I'll definitly look into that. What's the difference between the galvanized and powder coated? What do you use to cover the wire floors?


----------



## CorbinDallasMyMan (Feb 24, 2017)

There are a number of things that I don't like about Critter Nation cages so I switched to a Martin's "style" cage earlier this year and I couldn't be happier. I recently picked up a used R-680 to use as a back-up / travel / hospital / emergency cage. I think it would make for excellent permanent housing for a pair of rats. It doesn't take up as much room as the Critter Nation but it's still pretty spacious. It can be set on top of a table or dresser so it doesn't have to take up any floor space. It's much, much, much lighter than a Critter Nation so it can easily be carried to the bathroom or outside to clean. Because the walls of the cage sit directly on the bottom of the plastic pan, there's no way for rats to chew on the plastic base. I can't speak highly enough of the Martin's R-680.

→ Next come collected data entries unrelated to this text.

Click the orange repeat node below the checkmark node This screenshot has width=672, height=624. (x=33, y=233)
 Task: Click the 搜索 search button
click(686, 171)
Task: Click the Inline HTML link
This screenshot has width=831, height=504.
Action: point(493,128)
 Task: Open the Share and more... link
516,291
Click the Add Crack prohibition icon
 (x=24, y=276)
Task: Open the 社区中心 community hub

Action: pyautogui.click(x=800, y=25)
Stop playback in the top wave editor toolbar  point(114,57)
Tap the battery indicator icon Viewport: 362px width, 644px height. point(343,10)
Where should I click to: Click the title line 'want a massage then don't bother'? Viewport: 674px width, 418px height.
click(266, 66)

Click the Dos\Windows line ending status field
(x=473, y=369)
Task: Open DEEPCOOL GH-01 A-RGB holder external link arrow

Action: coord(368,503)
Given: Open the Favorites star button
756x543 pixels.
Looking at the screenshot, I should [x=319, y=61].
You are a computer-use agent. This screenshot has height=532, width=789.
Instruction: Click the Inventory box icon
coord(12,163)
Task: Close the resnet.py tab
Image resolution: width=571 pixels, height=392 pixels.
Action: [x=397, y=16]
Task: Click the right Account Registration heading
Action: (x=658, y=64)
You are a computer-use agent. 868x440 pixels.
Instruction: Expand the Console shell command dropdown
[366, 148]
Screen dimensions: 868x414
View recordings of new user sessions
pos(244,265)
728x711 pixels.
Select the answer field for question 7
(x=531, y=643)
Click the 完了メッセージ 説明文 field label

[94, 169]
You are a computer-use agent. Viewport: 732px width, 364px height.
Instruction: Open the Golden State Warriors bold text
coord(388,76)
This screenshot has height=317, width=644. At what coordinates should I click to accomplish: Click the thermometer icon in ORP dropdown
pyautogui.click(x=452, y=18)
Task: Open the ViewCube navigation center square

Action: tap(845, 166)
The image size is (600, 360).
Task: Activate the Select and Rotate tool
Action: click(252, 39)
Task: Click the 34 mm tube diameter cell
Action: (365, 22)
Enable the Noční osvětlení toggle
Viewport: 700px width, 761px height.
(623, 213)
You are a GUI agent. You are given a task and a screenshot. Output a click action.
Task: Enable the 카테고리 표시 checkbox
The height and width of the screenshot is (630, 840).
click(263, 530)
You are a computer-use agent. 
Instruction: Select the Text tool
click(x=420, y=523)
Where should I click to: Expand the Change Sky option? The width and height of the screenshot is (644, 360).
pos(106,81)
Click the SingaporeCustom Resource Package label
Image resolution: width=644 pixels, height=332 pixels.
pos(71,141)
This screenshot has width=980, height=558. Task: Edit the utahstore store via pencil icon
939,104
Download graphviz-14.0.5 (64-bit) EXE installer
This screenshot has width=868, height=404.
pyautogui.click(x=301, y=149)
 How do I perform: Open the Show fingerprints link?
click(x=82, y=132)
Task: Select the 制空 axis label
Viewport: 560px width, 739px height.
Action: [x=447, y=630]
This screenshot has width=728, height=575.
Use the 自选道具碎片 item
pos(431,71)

There are lots of different ways to cover the wire mesh levels. I sewed some mats with an absorbent layer sandwiched between two layers of fleece. They're based off of the Ratropolis tutorial but you can find tons of video tutorials on youtube, as well. If sewing isn't your thing, you could also cover the wire levels with anything ranging from vinyl tiles, cardboard, newspaper, plastic canvas, or the plastic mats that Martin's sells.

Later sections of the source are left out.